While it’s not clear why exactly Trump vetoed the legislation, it’s hard not to see that Trump hung Boebert, one of his most enthusiastic supporters in the House, literally out to dry after she joined the discharge petition to force a vote to release files related to Jeffrey Epstein.

It reveals the double-bind Republicans face: as the president becomes increasingly unpopular or when he directly defies their local interests, they have to find ways to break with him. But his megaphone and sway on the Republican electorate remains tight.

On Thursday, five Republicans joined with Senate Democrats on a War Powers Act resolution to rein in any future activity in Venezuela. One of the Republicans, Sen. Josh Hawley of Missouri, insisted to reporters that he did not mean to cross the president.

“This is all about going forward, if the president should determine, ‘you know what, I need to put troops on the ground in Venezuela, I think that wouldn't require Congress,’” Hawley said.

It didn’t work. Later that day, Trump lit into Hawley and his cohorts –Sens. Rand Paul of Kentucky, Susan Collins of Maine, Lisa Murkowski of Alaska and Todd Young of Indiana –for voting for the resolution, saying they “should never be elected to office again.”

President Donald Trump lit into Sen. Josh Hawley (R-MO) as well as other Republicans who joined in on a War Powers Act resolution with Democrats. (Getty Images)

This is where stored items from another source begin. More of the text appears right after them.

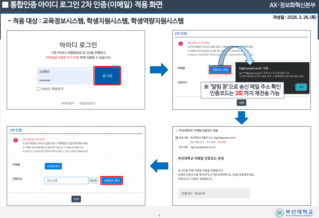Viewport: 319px width, 218px height.
Task: Click the 인증코드 input beside the timer
Action: pyautogui.click(x=66, y=181)
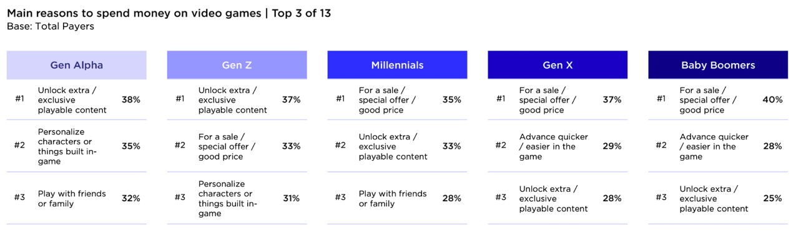This screenshot has height=235, width=791.
Task: Select the Baby Boomers header
Action: (718, 65)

It’s a bold statement, considering Collins is up for re-election in what will be a tough race and her occasional votes with Democrats are the only thing that keeps her afloat in liberal New England.

Sen. John Cornyn of Texas, who is up for re-election this year, told reporters not to make too much of it.

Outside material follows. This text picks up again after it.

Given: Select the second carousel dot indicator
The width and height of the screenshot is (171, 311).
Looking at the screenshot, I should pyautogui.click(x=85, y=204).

“I think you should check back with him and see how he feels in a few days,” he told reporters on Thursday. “But obviously, he was irritated with that outcome. I think it was a bad outcome myself, because I think people are interpreting this as somehow a rebuke.”

Cornyn needs to stay on Trump’s good side to survive a bruising primary against Attorney General Ken Paxton and avoid Trump endorsing the super-MAGA Paxton.

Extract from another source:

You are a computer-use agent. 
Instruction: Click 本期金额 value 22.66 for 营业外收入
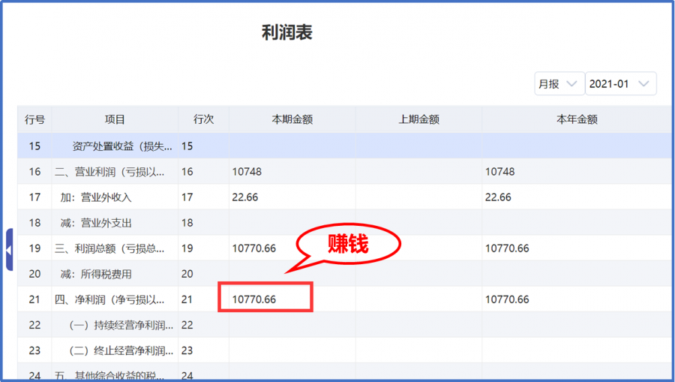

That might give Republicans less of an incentive to vote on a War Powers resolution pushed by Democratic Sen. Ruben Gallego to prevent Trump from putting troops on the ground in Greenland.

The only Republican who seems comfortable lighting into Stephen Miller, the most vocal champion of the idea, is retiring Sen. Thom Tillis of North Carolina.

“It should be to Stephen Miller that if he wants to take a position that the president supports, that's fine. He doesn't speak for me,” he told The Independent. “And I'm just saying, keep in your lane or know what you're talking about and never represent it.”

On the other side of the Capitol that same day, 17 Republicans defected to vote for legislation with Democrats to extend the expanded tax credits for the Affordable Care Act’s health insurance marketplace.

Almost all of them are in tough re-election races. But don’t expect Trump to give them breathing room for siding with Democrats. It’s only a matter of time before he turns his attention to them the way he did Boebert.

And Republicans learn they have to tread lightly around Trump. Many Hispanics in South Florida who voted for Trump hoped that his capture of Venezuela’s Nicolas Maduro would be the beginning of Democracy. But Trump has shown little interest in supporting opposition leader Maria Corina Machado, instead propping up Maduro’s deputy Delcy Rodriguez.

But when asked about it, Rep. Carlos Gimenez of Florida, who is Cuban-American, did not seem bothered.

“It's a means to an end,” he told The Independent. “It's up to the Venezuelan people to that's whoever the Venezuelan people want. And right now, I believe the Venezuelan people want Maria Corina Machado.”

And Republicans need only look at the fate of Marjorie Taylor Greene, Boeber’s former friend and colleague, who formally tendered her resignation at the beginning of this week after she clashed with Trump about the release of Epstein files.